Researchers of a new study in Circulation: Heart
Failure have reported differences in characteristics between pulmonary
hypertension associated with left-sided HF and preserved ejection fraction and
pulmonary arterial hypertension, including less severe pulmonary hypertension
and a higher prevalence of CV comorbidities.
In the study, investigators enrolled three groups of
patients — those with pulmonary hypertension associated with left-sided HF
and preserved ejection fraction (PH-HFpEF; n=100), those with pulmonary
arterial hypertension (n=522) and those with HFpEF but without pulmonary
vascular disease (n=45). They then compared clinical, echocardiographic and
hemodynamic characteristics of the three groups to distinguish clinically
relevant differences in patients with PH-HFpEF.
Compared with patients with PAH, those with PH-HFpEF were found to have less severe
pulmonary hypertension (P<.001). Specifically, those with PH-HFpEF
vs. PAH were older and had an increased likelihood of CV comorbidities, worse
exercise capacity and
renal function, and left atrial enlargement, and they also
had a lesser likelihood of right atrial enlargement.
When compared with patients with HFpEF but without
pulmonary vascular disease, however, individuals with PH-HFpEF were more often
female and symptomatic, had higher right atrial pressure, and had a higher
likelihood of right atrial enlargement and right ventricular hypertrophy.
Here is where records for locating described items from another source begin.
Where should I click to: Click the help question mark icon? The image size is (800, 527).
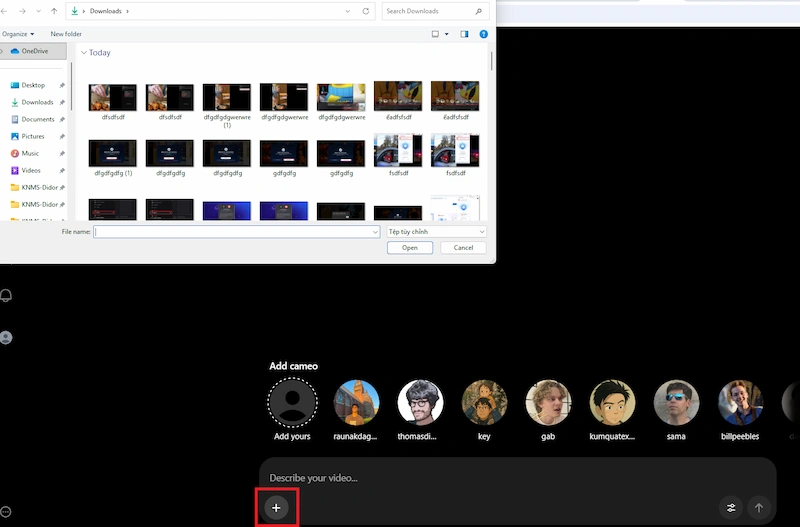[x=484, y=34]
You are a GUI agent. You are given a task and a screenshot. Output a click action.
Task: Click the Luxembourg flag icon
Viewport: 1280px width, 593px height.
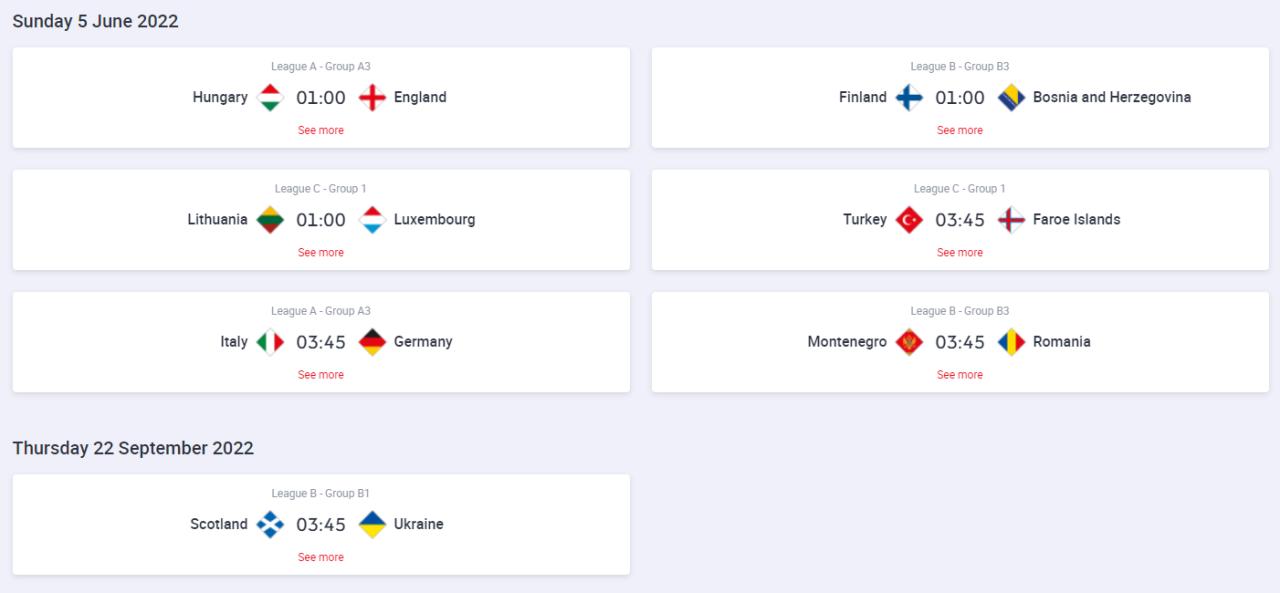coord(372,220)
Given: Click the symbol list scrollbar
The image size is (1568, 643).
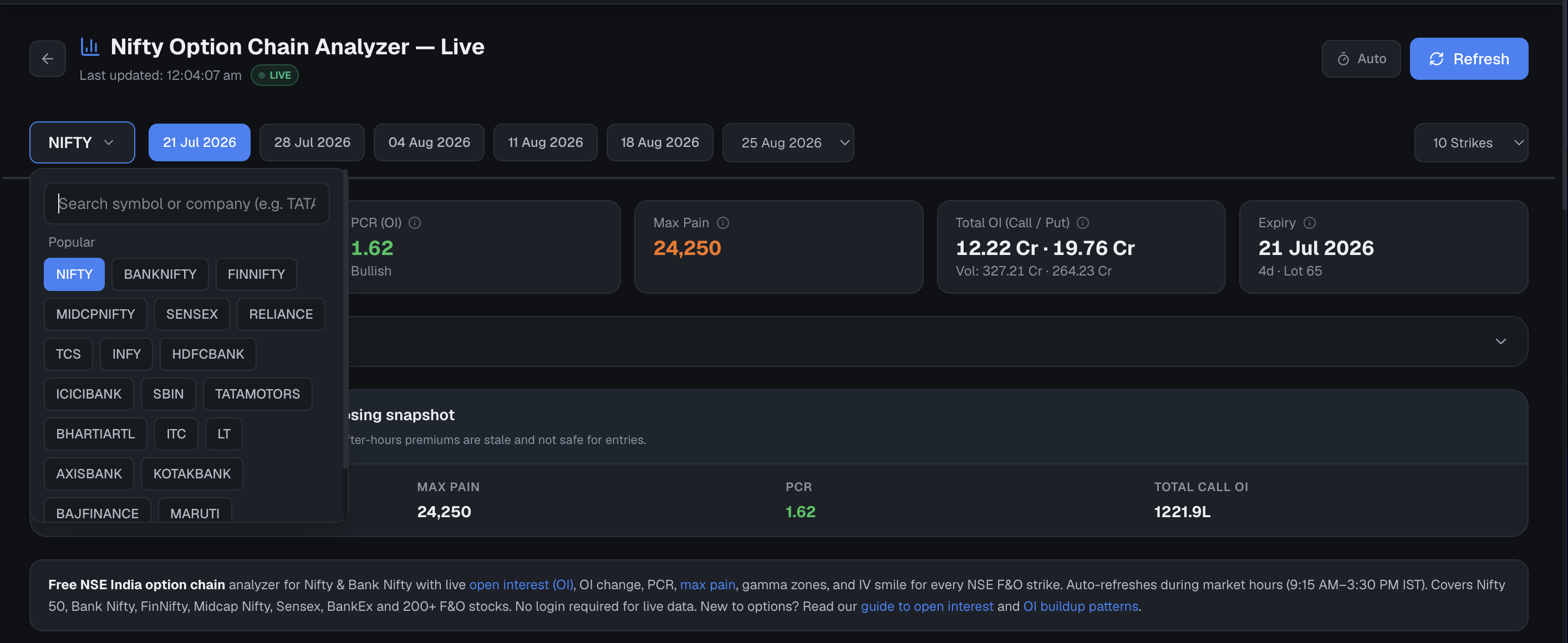Looking at the screenshot, I should click(345, 319).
For future research, the researchers wrote:
“Studies to determine why some patients with HFpEF develop pulmonary
vascular disease while others do not are needed to better understand the
pathophysiology of PH-HFpEF. Because of the increasing frequency in which these
patients are becoming diagnosed, a better understanding of their outcome and
response to treatments is urgently needed.”